But your field list looks reasonable. The Decision record template by Michael Nygard appeals to me, mostly free-form text, only tracking paragraphs:

  • Title
    • Status: E.g. proposed, accepted, rejected, deprecated, superseded.
    • Context: What is motivating this decision or change?
    • Decision: What is the change that we’re proposing and/or doing?
    • Consequences: What becomes easier or more difficult to do because of this change?

A slight variation is the Decision record template for Alexandrian pattern (a long-used pattern). Yet another variation is Decision record template by Paulo Merson, where some additional process is described:

Usage guidelines

  • Each ADR is a plain text, 1-2 page document
  • ADRs should be numbered
  • ADRs should be stored within each software project repo
  • Create a separate repo for crosscutting ADRs
  • Track ADRs in the backlog
  • Review ADRs
  • Create ADRs for significant design decisions

The ADR markdown template itself is just as simple, having free-form text and a few paragraph sections. Here’s an example (click to expand):

ADR 005: Use a CQRS Pattern

ADR 005: Use a CQRS Pattern

We have a microservice architecture with several REST services that would need to read and write data.
Sometimes it’s difficult to design those services to do both tasks efficiently.
In the Farmacy Food system, the design of writes (commands) is primarily concerned with the integrity of data and business rules,
whereas the design of reads (queries) has performance (response time) as a key requirement.
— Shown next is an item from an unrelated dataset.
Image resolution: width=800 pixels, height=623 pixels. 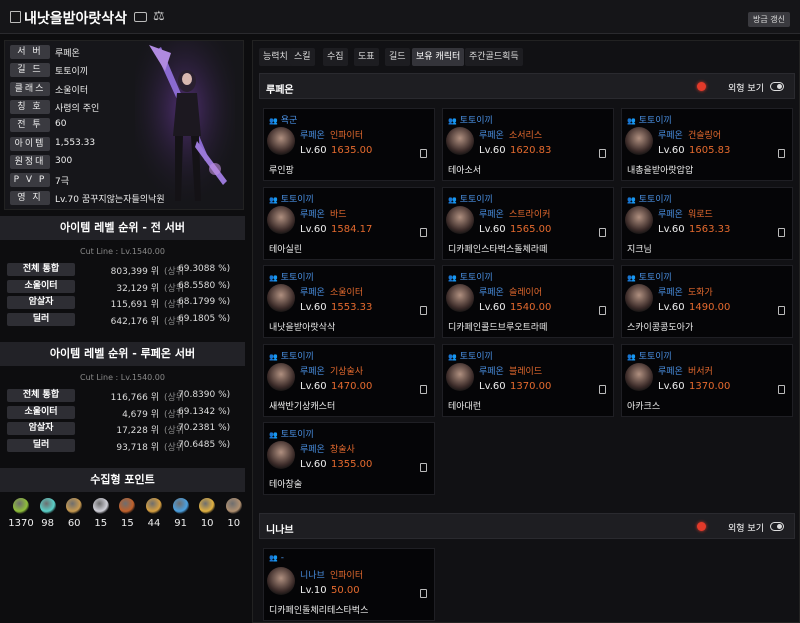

We will use the CQRS pattern applied to microservices with this design:

  • an independently deployed service takes care queries. It reads data from a query view that is optimized for data reads.
    (“Optimized” means using DB technologies and techniques that favor performance, such as: NoSQL, denormalized view, memory cache, sharding, replication.)
  • an independently deployed service takes care of commands. It may be a REST service that gets POST commands or a reactive service
    that subscribes to a pub-sub topic and gets messages that updates the primary database for the scope of that service.
  • a batch component (example: K8S cron job or logic activated by database-triggered events) synchronizes the data between
    the primary database and the query views. The frequency of data synchronization varies–it can be trigger-based,
    every 5 minutes, every hour, …, once a day, etc.
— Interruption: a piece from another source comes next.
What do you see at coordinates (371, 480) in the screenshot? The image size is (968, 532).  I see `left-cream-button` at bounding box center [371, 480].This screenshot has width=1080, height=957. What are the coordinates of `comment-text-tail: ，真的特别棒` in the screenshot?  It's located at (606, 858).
In our design, we have used CQRS for:

  • Inventory
  • Orders
  • Subscription


We expect that the app will issue far more query requests than commands. For example, the inventory is checked in many customer
operations, such as looking at a catalog meal item.
The CQRS pattern is used to address performance (response time)
requirements on queries.




  • The CQRS pattern uses data replication for query views and hence eventual consistency. Therefore, query services may
    operate on stale data (during the interval between data synchronization from primary db and query view).
  • Need to monitor data synchronization tasks, with notification and proper action in case of failure.

Only a bit more elaborate template is MADR, or Markdown Any Decision Records. It comes in a long and short form, listing options and where the long form indicates per option what is good and what is bad. MADR has several tools available for management (both for the CLI and a GH integration to make ADR management easier).